Pourquoi les milieux hostiles à la globalisation s'amusent à placer le point de départ de leurs réflexions en l'an 2000? Pourquoi les estimations sur le très long terme partent-elles de 1973? A priori, on pourrait comprendre de comparer avec le début du siècle. Cette approche est naïve et fausse. Un travail honnête oblige à placer deux points placés au même moment du cycle conjoncturel, qu'il soit au sommet, au plus bas ou ailleurs. Or l'an 2000 a été le pic d'un cycle conjoncturel, comme l'a été 1973.

Depuis le pic de 1973, le salaire réel des Américains a baissé jusqu'en 1993 et s'est à peine amélioré ensuite, disent les critiques. Les chiffres sont justes, mais outre le problème du point de comparaison, ils ne prennent pas en compte toute la rémunération, notamment les assurances (benefits) pour la retraite ou la santé. Une étude de Daniel Griswold* indique que la rémunération horaire réelle a augmenté de 45% depuis le pic de 1973. En partie sous l'effet d'une accélération depuis les années 90, celle de la globalisation. Et ces chiffres n'intègrent pas la tendance de l'indice des prix à surestimer le coût de la vie, par exemple en raison des innovations et d'une meilleure qualité des produits.

Si l'on veut se placer au même moment du cycle qu'à la fin 2006, la dernière année avec des chiffres complets, le point correspondant est 1996. Sur cette base-là, le revenu du ménage médian - celui qui compte autant de ménages au-dessus de lui qu'en dessous - est en hausse de 6,1%. Le gain ne suscitera sans doute pas l'euphorie. Mais il faut savoir que la taille des ménages tend à diminuer. Le revenu d'un ménage nourrit moins de personnes.
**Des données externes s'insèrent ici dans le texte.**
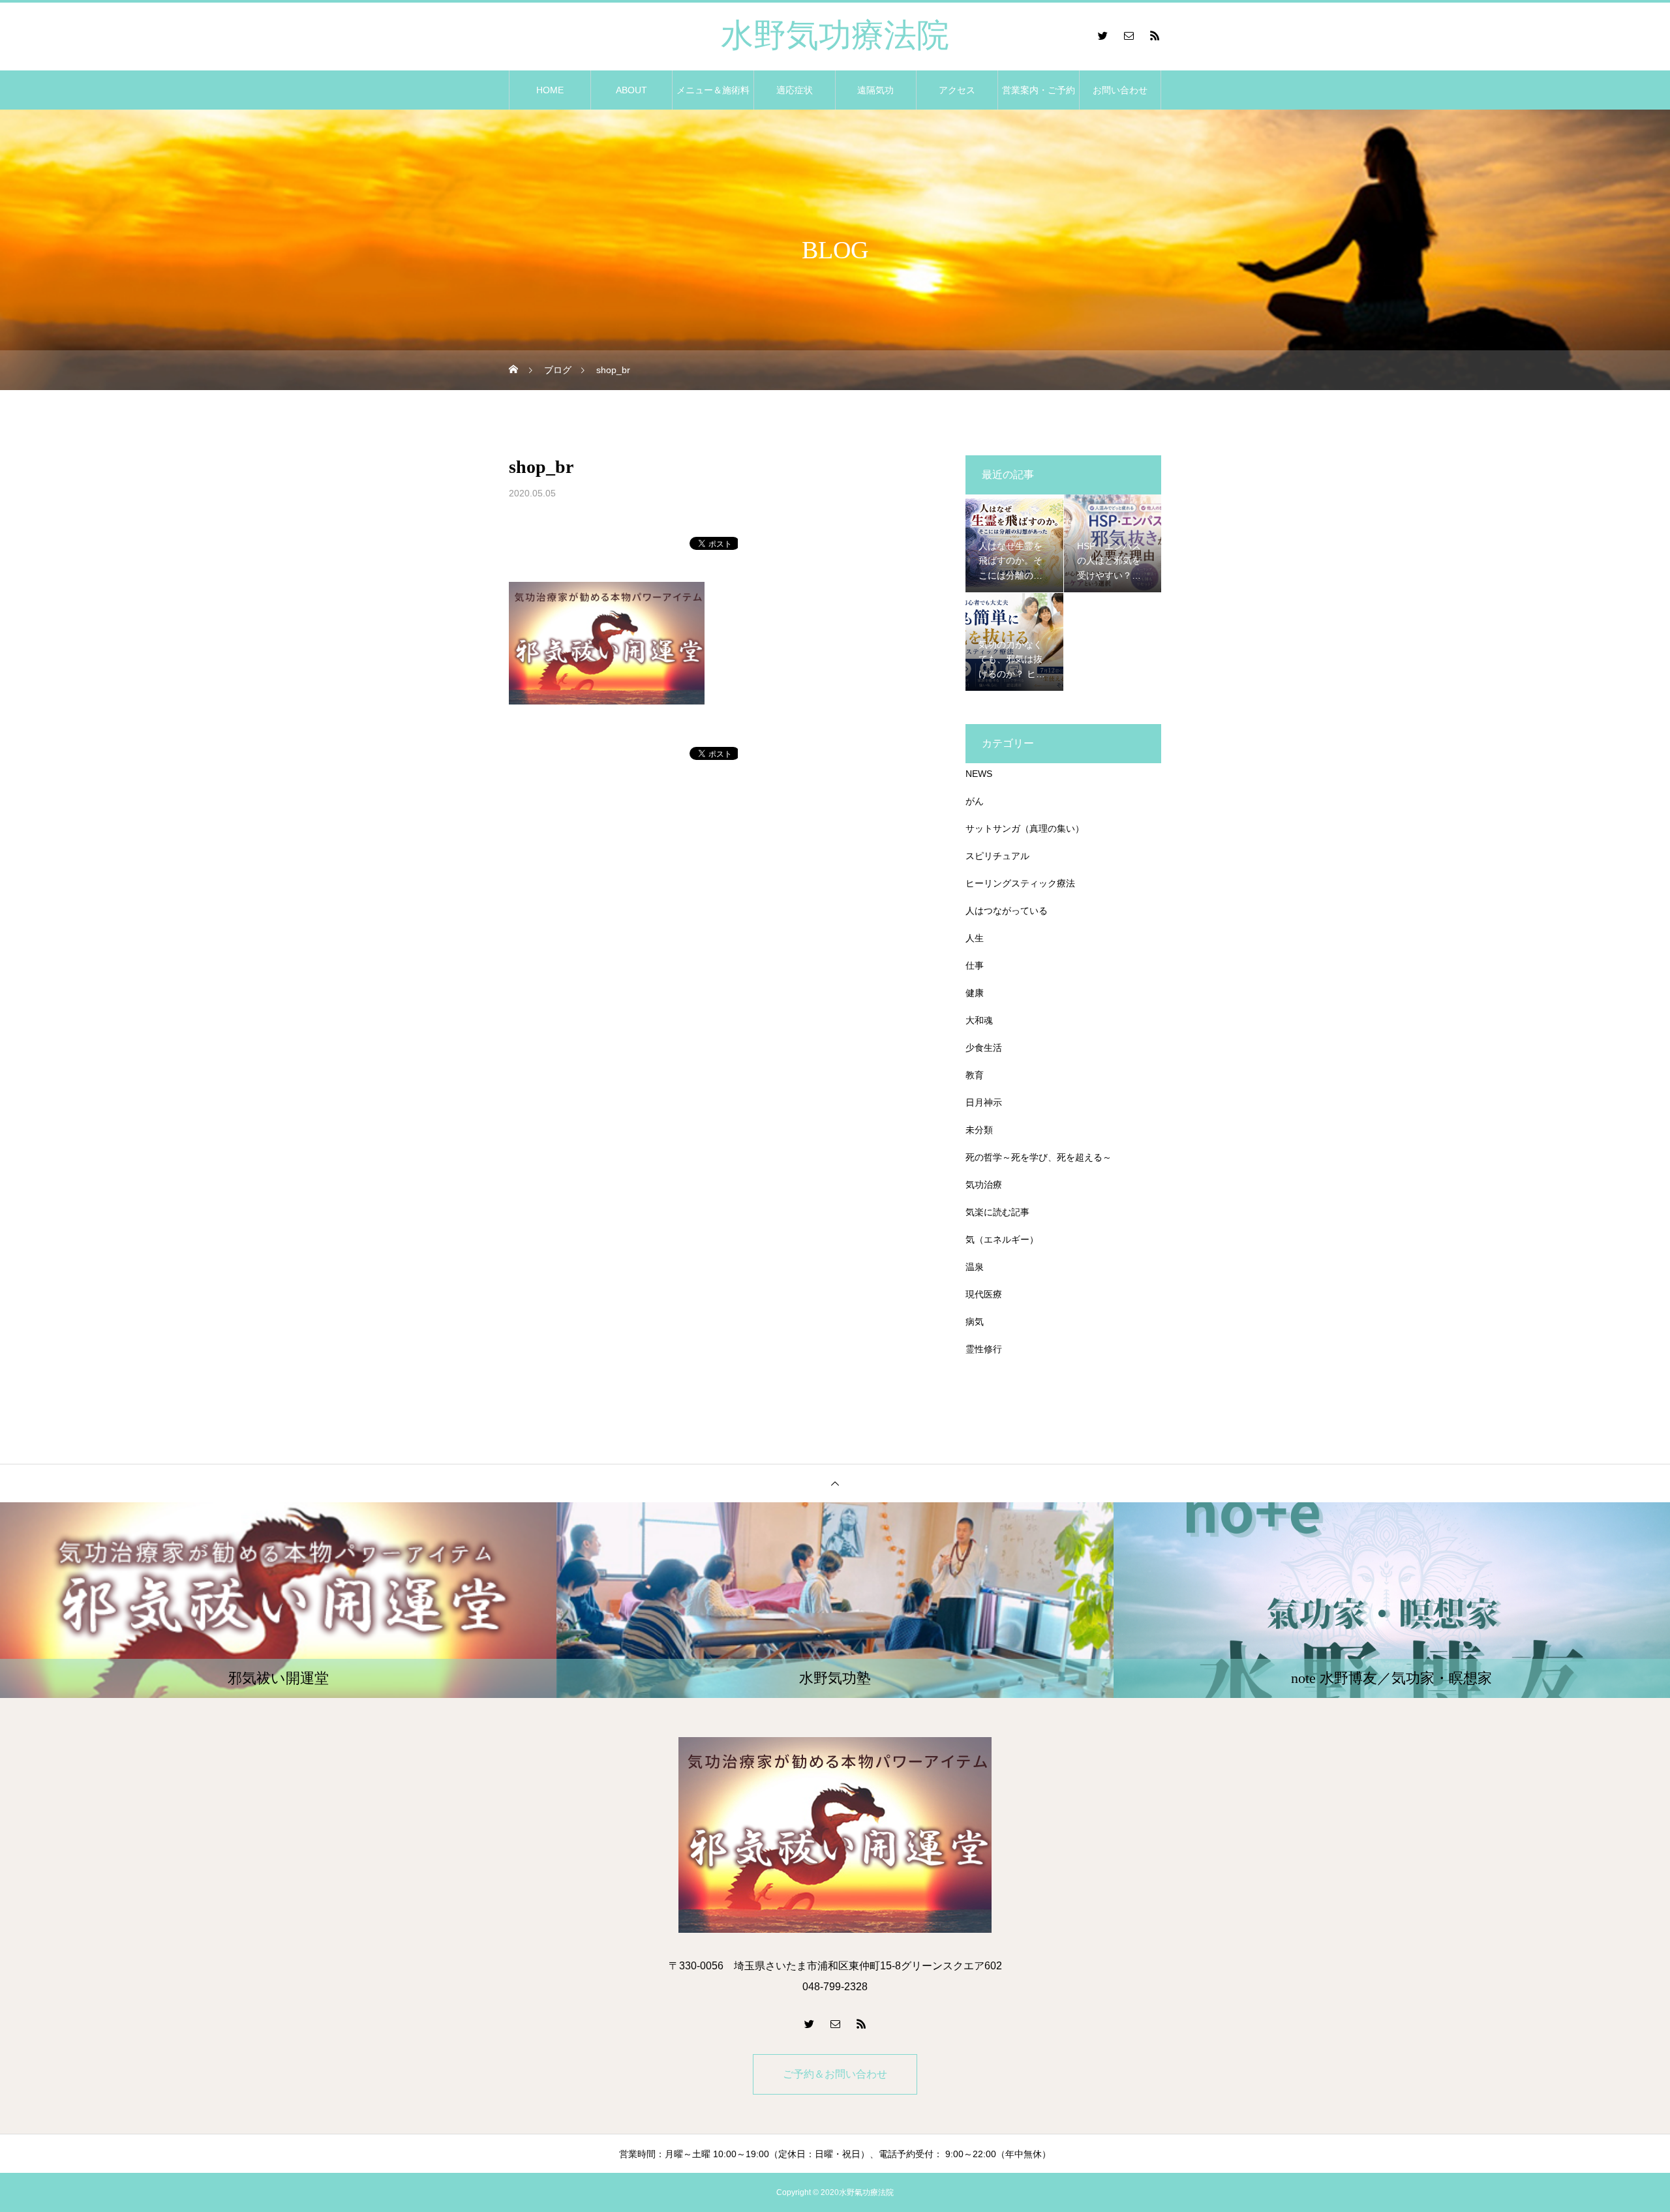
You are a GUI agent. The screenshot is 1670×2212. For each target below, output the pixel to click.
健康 (974, 993)
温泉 (974, 1267)
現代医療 (983, 1294)
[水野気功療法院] (835, 1835)
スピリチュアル (997, 856)
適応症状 (794, 90)
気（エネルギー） (1002, 1239)
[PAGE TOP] (835, 1483)
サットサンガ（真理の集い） (1024, 828)
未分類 (979, 1130)
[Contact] (1128, 35)
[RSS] (1154, 35)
Acceptons les statistiques les plus pessimistes fournies par les milieux opposés à la globalisation, par exemple ceux de l'Economic Policy Institute. Les pertes d'emplois dues aux délocalisations seraient comprises entre 300 et 500000 par an. Ce n'est pas dérisoire. Mais, remise dans leur contexte, leur signification diminue. Depuis 1992, selon le Ministère du travail, chaque année 32,1 millions d'emplois sont créés et 30,4 millions sont supprimés. La moitié pour raison saisonnière, l'autre de façon permanente.

Chaque année 15 millions d'emplois disparaissent à tout jamais. Les 500000 cités plus haut ne font que 3% du total. Il en ressort que 97% des emplois disparaissent pour d'autres raisons que le commerce international - en ignorant les créations d'emplois dues à celui-ci.
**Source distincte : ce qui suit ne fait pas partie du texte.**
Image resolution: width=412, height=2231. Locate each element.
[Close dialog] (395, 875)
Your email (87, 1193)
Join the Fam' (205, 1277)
La technologie, les changements d'attitudes de consommation et la concurrence expliquent ces 97%. C'est vrai des licenciements de Kodak liés à l'arrivée de la caméra digitale, comme des restructurations de Tower Records directement liés à l'introduction de l'iPod et de la musique digitale.

Dans le bourdonnement des critiques contre le capitalisme, les banques et les managers, la vue d'ensemble peine à se caser. Pourtant entre 1965 et aujourd'hui, l'emploi a doublé aux Etats-Unis, se hissant de 71 à 146 millions. Si on fait débuter la courbe en 1997, le gain est de 16,5 millions de places de travail.

Personne ne peut nier la disparition de 3 millions d'emplois industriels en dix ans. Mais pourquoi ignorer les 11,6 millions créés ailleurs, notamment dans la formation et la santé (4,1 millions) et la finance (1,3 million)? Le Ministère du travail montre que les deux tiers des emplois créés offrent des salaires supérieurs à ceux perdus dans l'industrie.

Les jérémiades sur le déclin du revenu de la classe moyenne américaine ne s'appuient pas sur des chiffres valables. Il en va de même de la fortune nette (y compris la dette), puisqu'elle augmente d'un tiers en dix ans. La solution aux complexités économiques appartient-elle à l'établissement de nouvelles barrières aux échanges ou au marché?

* Trading up, Daniel Griswold, octobre 2007, Cato Institute.